── SUPPLIED ENTRIES ──

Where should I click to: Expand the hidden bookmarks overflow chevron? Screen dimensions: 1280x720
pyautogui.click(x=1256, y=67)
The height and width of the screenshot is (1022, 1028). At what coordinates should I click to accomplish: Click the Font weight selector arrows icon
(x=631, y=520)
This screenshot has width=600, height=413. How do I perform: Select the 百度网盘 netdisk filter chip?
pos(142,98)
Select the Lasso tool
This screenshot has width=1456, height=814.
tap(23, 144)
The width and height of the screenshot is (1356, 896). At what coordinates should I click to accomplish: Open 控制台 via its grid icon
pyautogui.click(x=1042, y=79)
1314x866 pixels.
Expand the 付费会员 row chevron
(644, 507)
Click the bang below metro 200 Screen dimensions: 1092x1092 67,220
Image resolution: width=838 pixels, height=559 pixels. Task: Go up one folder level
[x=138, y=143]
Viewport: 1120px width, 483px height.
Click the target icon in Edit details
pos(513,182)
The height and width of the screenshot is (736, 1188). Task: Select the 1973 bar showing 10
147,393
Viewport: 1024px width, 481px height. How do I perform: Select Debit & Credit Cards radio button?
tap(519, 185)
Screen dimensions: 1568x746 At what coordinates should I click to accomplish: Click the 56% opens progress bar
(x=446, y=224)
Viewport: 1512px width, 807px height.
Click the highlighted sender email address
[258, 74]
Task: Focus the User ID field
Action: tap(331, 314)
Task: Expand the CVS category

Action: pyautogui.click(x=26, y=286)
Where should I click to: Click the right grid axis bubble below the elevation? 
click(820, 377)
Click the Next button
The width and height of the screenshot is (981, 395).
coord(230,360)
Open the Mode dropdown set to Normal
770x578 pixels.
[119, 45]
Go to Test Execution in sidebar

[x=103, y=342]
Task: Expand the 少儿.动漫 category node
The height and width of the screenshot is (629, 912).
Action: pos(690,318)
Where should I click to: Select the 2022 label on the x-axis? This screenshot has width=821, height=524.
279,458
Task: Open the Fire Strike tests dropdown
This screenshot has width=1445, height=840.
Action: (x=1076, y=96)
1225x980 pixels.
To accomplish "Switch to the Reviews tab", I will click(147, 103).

───

*EXERCISE GOAL*:
Please return exactly the lines from the one containing "Viewport: 1512px width, 807px height." through the end of the entries above, adding no other line.

*TASK OUTPUT*:
Viewport: 1512px width, 807px height.
Click the highlighted sender email address
[258, 74]
Task: Focus the User ID field
Action: tap(331, 314)
Task: Expand the CVS category

Action: pyautogui.click(x=26, y=286)
Where should I click to: Click the right grid axis bubble below the elevation? 
click(820, 377)
Click the Next button
The width and height of the screenshot is (981, 395).
coord(230,360)
Open the Mode dropdown set to Normal
770x578 pixels.
[119, 45]
Go to Test Execution in sidebar

[x=103, y=342]
Task: Expand the 少儿.动漫 category node
The height and width of the screenshot is (629, 912).
Action: pos(690,318)
Where should I click to: Select the 2022 label on the x-axis? This screenshot has width=821, height=524.
279,458
Task: Open the Fire Strike tests dropdown
This screenshot has width=1445, height=840.
Action: (x=1076, y=96)
1225x980 pixels.
To accomplish "Switch to the Reviews tab", I will click(147, 103).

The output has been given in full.